OBJECTIVE Prediabetes has been suggested to increase risk for death; however, the definitions of prediabetes that can predict death remain elusive. We prospectively investigated the association of multiple definitions of prediabetes with the risk of death from all causes, cardiovascular disease (CVD), and cancer in Japanese workers. RESEARCH DESIGN AND METHODS The study included 62,785 workers who underwent a health checkup in 2010 or 2011 and were followed up for death from 2012 to March 2019. Prediabetes was defined according to fasting plasma glucose (FPG) or glycated hemoglobin (HbA 1c ) values or a combination of both using the American Diabetes Association (ADA) or World Health Organization (WHO)/International Expert Committee (IEC) criteria.
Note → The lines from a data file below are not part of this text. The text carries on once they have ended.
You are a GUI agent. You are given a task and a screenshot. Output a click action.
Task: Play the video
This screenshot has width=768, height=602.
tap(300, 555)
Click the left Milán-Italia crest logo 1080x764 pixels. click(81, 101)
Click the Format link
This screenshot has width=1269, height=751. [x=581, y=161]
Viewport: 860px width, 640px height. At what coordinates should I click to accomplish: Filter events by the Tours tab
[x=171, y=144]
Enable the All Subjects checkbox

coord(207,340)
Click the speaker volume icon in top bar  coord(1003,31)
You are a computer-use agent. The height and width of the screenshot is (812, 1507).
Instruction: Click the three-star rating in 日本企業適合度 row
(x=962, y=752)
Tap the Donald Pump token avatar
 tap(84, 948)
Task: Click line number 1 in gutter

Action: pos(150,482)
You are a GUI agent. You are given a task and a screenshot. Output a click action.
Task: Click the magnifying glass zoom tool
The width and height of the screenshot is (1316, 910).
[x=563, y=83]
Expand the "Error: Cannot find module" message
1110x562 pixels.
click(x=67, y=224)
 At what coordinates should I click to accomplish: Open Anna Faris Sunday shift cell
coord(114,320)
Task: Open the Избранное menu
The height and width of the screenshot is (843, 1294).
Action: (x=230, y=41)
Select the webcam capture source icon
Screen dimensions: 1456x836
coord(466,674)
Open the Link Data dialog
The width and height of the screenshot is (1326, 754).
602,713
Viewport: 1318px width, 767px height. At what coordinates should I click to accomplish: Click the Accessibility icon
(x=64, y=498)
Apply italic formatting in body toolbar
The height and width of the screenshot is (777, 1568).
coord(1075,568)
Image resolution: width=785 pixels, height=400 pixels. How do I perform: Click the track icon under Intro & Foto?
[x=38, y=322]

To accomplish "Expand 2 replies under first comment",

The Cox proportional hazards regression model was used to investigate the associations. RESULTS Over a 7-year follow-up, 229 deaths were documented. Compared with normoglycemia, prediabetes defined according to ADA criteria was associated with a higher risk of all-cause mortality (hazard ratio [HR] 1.53; 95% CI 1.12–2.09) and death due to cancer (HR 2.37; 95% CI 1.45–3.89) but not with death due to CVD. The results were materially unchanged when prediabetes was defined according to ADA FPG, ADA HbA 1c , WHO FPG, or combined WHO/IEC criteria. Diabetes was associated with the risk of all-cause, CVD, and cancer deaths. CONCLUSIONS In a cohort of Japanese workers, FPG- and HbA 1c -defined prediabetes, according to ADA or WHO/IEC, were associated with a significantly increased risk of death from all causes and cancer but not CVD.